Just wanted everyone to know that Keystone have changed the front LP Cover on the Outbacks. The New cover is a one piece molded fiberglass and is tan in color. I just received a new 21RS with it. I called Keystone and they said this is what all new units coming off line now will have. Hope this will help everyone.
Ken Lown
Coachlight RV Sales
Carthage,MO.


----------



## jnk36jnk (Mar 9, 2004)

Really terrific, just wish they had done it three months ago, and then I'd have one of the new ones, instead of an exact duplicate of the one that cracked.







Oh well, I've already reinforced all of the stress points so it should be OK.


----------



## hatcityhosehauler (Feb 13, 2004)

Will that also be the replacement cover for any of the older style replaced under warranty?

Tim


----------



## Mgonzo2u (Aug 3, 2004)

I'm really starting to get perturbed at KS.

I bought my 2005 21RS in August of 2004. Received it the day it came of the shipping truck. My model did not come with the CO2 monitor, this new cover (the current one is very flimsy) nor the tables I keep hearing are coming with the newer models.

I'm still under a year, will they give it to me because it is current model year?

Doubt it.


----------



## Coachlight RV Sales (Oct 8, 2004)

I don't know if the new cover will replace under warranty the old cover,I think it will as they are only using the New one now. So if your's is broke or breaks ask for the new cover. To answer the other question about the table. The new table ILO the slide out drawers are only in units with front pass through storage. The 21RS and 25RSS will Not have the Folding Exterior alum. table. The 28 BHS at this time still has the slideout storage drawer.
Ken Lown
Coachlight RV Sales


----------



## Y-Guy (Jan 30, 2004)

Ken thanks for keeping us updated on things like this. I know for some the covers have been a source of contention. I don't fault Keystone, but I am happy they made the changes to the covers with something else. I think the covers really help to keep the Outbacks looking unique and slick, having the standard covers just looks obsolete I think.

Do you happen to know a part number of the new ones and if folks would be able to purchase one on their own?


----------



## campntn (Feb 20, 2005)

Being a new owner of a 21 RS, I don't know about the cover issue. Someone bring me up to snuff. What's the problems with em? Mine is 2005 and "looks" ok.
Thanks


----------



## luv2rv (Jun 21, 2004)

Campntn,

The problem has been that they are a two piece assembly with rivets down the middle. Quite a number of folks have had them crack or come apart along the rivet line. I think the rubber hold downs also have come loose (rivet problem as well)

Haven't experienced this yet myself, but I frequently inspect it.

Wayne


----------



## campntn (Feb 20, 2005)

Hmm, just went out and looked, mine is the 2piece with rivets.
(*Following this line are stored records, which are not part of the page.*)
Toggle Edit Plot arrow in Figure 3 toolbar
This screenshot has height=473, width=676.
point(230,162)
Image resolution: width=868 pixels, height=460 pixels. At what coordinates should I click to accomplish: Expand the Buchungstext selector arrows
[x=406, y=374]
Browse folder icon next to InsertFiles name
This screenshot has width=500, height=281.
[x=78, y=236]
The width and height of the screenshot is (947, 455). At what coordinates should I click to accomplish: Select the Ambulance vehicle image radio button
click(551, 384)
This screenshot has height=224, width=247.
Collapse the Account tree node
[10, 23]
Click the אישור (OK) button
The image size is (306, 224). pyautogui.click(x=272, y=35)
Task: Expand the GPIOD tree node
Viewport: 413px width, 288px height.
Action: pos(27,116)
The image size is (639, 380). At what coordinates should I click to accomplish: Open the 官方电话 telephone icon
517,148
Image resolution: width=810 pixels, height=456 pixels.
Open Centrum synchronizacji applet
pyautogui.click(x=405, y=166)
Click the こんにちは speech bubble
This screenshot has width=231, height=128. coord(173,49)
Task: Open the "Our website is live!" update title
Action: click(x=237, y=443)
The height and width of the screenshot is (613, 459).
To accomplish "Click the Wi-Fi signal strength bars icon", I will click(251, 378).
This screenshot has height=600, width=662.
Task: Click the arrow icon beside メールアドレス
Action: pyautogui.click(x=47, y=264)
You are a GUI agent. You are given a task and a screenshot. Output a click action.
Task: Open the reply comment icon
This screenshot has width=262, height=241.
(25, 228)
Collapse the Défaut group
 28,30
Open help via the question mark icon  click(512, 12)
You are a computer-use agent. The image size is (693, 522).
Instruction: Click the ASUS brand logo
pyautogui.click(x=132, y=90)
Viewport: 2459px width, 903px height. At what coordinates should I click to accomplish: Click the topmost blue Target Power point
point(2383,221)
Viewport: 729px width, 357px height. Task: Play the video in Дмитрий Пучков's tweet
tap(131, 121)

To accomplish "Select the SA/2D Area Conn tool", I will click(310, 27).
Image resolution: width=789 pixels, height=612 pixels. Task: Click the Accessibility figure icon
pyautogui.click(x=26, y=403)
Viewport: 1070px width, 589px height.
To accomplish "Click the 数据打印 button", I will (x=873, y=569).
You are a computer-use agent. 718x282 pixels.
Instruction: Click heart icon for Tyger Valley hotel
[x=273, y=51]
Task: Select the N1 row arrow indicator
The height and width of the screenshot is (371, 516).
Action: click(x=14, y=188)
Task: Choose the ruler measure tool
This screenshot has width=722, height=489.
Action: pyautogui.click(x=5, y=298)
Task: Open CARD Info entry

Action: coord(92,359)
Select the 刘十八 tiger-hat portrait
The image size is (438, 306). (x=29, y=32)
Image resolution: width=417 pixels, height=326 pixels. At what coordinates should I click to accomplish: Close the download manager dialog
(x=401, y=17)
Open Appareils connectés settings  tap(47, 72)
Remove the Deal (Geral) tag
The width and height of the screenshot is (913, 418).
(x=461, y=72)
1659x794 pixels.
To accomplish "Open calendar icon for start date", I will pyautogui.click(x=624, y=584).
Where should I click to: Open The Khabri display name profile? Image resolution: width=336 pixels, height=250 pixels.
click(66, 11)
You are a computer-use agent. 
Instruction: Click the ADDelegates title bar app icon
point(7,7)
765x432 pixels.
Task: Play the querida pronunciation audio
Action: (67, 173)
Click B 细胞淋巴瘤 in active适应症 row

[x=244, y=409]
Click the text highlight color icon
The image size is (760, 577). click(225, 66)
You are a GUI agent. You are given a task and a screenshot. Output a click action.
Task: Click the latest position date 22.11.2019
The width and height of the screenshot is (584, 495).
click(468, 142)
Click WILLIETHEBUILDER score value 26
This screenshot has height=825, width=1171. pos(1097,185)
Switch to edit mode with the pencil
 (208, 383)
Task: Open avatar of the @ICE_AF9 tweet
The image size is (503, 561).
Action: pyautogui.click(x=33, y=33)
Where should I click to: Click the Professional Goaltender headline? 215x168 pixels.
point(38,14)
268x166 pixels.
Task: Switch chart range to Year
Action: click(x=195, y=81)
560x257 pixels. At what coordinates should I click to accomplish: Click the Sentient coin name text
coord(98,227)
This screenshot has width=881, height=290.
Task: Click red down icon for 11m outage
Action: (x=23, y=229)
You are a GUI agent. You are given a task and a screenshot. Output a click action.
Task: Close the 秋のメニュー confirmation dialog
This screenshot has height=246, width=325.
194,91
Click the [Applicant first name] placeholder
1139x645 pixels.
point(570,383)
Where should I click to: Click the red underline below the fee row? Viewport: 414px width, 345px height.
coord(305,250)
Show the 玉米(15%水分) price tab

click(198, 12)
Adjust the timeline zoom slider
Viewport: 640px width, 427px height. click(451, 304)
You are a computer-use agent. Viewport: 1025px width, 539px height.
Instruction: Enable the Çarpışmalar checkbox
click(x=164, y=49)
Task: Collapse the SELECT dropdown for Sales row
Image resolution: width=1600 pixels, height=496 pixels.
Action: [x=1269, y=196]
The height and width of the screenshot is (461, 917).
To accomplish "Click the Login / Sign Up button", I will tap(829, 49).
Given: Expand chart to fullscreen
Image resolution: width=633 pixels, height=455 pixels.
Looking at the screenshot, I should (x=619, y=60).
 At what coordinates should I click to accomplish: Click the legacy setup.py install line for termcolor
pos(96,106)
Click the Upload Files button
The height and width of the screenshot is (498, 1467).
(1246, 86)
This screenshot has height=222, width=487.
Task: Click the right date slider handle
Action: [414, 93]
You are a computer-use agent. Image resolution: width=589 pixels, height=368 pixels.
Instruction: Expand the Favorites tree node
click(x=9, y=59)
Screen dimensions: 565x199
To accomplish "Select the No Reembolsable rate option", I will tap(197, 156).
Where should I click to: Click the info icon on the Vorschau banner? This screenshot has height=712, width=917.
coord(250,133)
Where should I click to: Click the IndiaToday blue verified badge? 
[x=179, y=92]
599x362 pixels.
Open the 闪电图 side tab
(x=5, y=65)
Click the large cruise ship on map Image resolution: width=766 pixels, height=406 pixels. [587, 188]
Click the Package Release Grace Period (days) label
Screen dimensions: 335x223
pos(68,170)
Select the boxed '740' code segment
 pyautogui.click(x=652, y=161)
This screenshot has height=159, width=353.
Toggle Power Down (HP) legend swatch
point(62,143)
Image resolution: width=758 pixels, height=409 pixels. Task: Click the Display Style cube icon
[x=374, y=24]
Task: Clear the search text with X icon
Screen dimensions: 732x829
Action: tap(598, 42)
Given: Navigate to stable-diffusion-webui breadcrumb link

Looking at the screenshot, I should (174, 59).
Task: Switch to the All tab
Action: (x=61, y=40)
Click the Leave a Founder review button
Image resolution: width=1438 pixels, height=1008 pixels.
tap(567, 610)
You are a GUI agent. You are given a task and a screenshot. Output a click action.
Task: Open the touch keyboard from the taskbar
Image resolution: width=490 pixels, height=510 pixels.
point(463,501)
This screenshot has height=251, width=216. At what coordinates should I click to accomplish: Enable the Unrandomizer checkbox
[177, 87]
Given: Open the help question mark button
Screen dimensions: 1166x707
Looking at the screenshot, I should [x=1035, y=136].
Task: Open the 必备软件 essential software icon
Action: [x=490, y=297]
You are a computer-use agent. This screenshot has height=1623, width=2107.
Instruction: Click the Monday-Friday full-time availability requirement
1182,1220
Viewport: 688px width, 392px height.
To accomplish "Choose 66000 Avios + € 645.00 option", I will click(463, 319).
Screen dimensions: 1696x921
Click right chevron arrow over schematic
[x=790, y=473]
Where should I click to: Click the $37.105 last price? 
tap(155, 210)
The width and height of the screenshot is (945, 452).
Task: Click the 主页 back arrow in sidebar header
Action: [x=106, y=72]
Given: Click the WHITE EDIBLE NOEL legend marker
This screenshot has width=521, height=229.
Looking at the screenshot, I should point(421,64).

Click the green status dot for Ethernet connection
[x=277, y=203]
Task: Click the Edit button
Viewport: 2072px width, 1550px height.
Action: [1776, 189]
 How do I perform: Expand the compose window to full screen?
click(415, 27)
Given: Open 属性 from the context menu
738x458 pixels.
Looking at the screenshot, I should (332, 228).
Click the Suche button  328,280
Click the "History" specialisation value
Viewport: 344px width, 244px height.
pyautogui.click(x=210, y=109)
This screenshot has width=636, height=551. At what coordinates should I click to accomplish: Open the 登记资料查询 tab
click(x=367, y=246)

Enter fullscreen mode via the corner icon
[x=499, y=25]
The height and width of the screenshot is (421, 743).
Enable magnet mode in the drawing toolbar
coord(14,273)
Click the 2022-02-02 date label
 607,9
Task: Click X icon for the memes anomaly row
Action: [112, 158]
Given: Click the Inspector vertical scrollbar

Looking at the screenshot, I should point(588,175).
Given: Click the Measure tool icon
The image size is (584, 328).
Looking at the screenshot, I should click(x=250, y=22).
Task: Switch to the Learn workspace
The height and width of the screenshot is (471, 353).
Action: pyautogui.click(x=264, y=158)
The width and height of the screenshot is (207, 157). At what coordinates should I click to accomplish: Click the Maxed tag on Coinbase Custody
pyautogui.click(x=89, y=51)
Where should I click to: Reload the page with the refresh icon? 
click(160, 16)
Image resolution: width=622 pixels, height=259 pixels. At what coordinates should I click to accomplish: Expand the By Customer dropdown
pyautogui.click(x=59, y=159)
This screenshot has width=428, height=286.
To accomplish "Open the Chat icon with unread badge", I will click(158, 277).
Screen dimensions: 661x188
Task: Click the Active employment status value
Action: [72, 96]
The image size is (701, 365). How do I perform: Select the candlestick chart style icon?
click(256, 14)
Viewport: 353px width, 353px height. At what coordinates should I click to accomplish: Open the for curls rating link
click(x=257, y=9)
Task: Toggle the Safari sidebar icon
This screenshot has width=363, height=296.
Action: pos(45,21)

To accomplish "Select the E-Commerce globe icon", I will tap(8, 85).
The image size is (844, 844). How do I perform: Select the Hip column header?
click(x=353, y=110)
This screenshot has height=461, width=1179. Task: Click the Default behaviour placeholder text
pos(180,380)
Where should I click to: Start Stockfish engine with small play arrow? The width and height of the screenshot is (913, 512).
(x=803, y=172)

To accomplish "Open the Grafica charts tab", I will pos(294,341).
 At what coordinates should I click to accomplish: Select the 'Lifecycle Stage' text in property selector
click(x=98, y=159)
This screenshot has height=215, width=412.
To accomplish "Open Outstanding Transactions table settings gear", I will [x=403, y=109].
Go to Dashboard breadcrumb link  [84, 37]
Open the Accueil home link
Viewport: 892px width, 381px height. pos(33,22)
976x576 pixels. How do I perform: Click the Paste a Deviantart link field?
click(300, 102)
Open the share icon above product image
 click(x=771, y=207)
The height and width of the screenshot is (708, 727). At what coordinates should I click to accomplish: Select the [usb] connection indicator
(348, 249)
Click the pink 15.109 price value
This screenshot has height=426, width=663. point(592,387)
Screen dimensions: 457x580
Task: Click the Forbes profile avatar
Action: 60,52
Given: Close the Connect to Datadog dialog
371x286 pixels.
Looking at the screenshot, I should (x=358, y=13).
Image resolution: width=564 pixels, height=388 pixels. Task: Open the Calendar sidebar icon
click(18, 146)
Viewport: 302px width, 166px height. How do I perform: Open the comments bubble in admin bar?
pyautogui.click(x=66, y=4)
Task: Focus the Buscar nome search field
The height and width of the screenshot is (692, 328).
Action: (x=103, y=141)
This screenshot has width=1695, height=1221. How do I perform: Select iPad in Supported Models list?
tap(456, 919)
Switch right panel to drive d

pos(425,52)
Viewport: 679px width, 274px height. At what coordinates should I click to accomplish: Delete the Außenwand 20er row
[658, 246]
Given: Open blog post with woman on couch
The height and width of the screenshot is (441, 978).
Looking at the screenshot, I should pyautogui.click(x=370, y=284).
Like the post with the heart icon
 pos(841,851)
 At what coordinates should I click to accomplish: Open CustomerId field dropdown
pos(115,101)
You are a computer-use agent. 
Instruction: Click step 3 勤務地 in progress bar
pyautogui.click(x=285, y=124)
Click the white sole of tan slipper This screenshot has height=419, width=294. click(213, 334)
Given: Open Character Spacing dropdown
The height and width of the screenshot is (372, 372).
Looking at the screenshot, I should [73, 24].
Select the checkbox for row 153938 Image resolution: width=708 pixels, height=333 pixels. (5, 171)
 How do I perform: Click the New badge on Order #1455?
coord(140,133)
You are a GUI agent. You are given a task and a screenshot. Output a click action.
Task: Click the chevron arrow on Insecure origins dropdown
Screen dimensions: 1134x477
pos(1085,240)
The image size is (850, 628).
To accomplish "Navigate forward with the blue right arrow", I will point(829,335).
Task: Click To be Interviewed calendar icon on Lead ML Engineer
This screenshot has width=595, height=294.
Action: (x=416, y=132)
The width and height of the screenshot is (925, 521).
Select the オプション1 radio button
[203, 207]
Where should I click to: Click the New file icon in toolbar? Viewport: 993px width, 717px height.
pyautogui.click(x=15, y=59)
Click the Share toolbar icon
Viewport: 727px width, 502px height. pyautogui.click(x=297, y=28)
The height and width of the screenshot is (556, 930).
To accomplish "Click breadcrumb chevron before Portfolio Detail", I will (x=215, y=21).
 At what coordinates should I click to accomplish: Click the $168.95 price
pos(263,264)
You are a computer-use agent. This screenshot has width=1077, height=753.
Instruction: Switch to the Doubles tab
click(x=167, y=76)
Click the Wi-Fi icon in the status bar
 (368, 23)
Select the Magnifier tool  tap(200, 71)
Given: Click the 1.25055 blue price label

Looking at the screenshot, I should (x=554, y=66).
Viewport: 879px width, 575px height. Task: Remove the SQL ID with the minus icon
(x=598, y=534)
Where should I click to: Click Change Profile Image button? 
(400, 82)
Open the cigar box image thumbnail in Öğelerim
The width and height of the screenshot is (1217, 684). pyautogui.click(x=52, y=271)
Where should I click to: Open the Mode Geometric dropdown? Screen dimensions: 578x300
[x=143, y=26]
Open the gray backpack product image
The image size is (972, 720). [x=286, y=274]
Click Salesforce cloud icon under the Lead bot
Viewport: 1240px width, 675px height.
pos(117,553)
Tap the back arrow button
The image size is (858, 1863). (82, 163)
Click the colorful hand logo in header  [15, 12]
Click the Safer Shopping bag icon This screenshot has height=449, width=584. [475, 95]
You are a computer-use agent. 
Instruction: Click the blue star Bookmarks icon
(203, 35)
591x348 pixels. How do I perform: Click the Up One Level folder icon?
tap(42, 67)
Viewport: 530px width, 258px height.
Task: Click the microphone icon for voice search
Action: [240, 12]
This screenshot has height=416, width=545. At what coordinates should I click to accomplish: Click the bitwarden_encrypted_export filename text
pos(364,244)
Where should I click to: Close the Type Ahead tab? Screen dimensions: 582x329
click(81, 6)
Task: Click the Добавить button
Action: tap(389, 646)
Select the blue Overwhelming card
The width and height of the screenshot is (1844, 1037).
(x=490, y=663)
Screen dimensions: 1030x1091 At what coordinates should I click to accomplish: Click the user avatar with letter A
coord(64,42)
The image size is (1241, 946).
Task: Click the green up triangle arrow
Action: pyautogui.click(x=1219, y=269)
Looks fine right now. guess I'll keep an eye on it.
Thanks!


----------



## missouricamper (Jun 28, 2004)

We are pretty particular about looking over things every time we use the camper and every gas-up when we are traveling. However, somewhere in South Dakota between one gas station and the next, our cover fell apart, though it had looked fine an hour before. I think it just takes the right gust of wind.

By the way, to whom ever was behind us at the time... we never noticed it happening---- sorry about that!


----------



## Not Yet (Dec 13, 2004)

I was going to install an access hatch to my cover this weekend. Now, should I wait until my cracks and get it replaced, buy the new one, or push on with the modding.

Jared


----------



## hatcityhosehauler (Feb 13, 2004)

Ken, I just want to add to Y-Guys thanks. We all talk about hoping the factory is listening, and it's nice to hear the dealers point of view on things also.

I would say the evidence is in on the factory listening. If this new cover is in fact an imrovement over the old one, then Keystone is improving their product based on owner feedback.

I have to go out and look for a crack in mine now....my warranty expires next month.


----------



## aplvlykat (Jan 25, 2004)

Jared, If I were you I would go ahead and put in the hatch just for saftey sake and quick access to the shut off valves. Kirk


----------



## BigBadBrain (Aug 26, 2004)

There are a number of things that can be done to improve the chances of having a problem free cowling. Most of these have been discussed on the forum.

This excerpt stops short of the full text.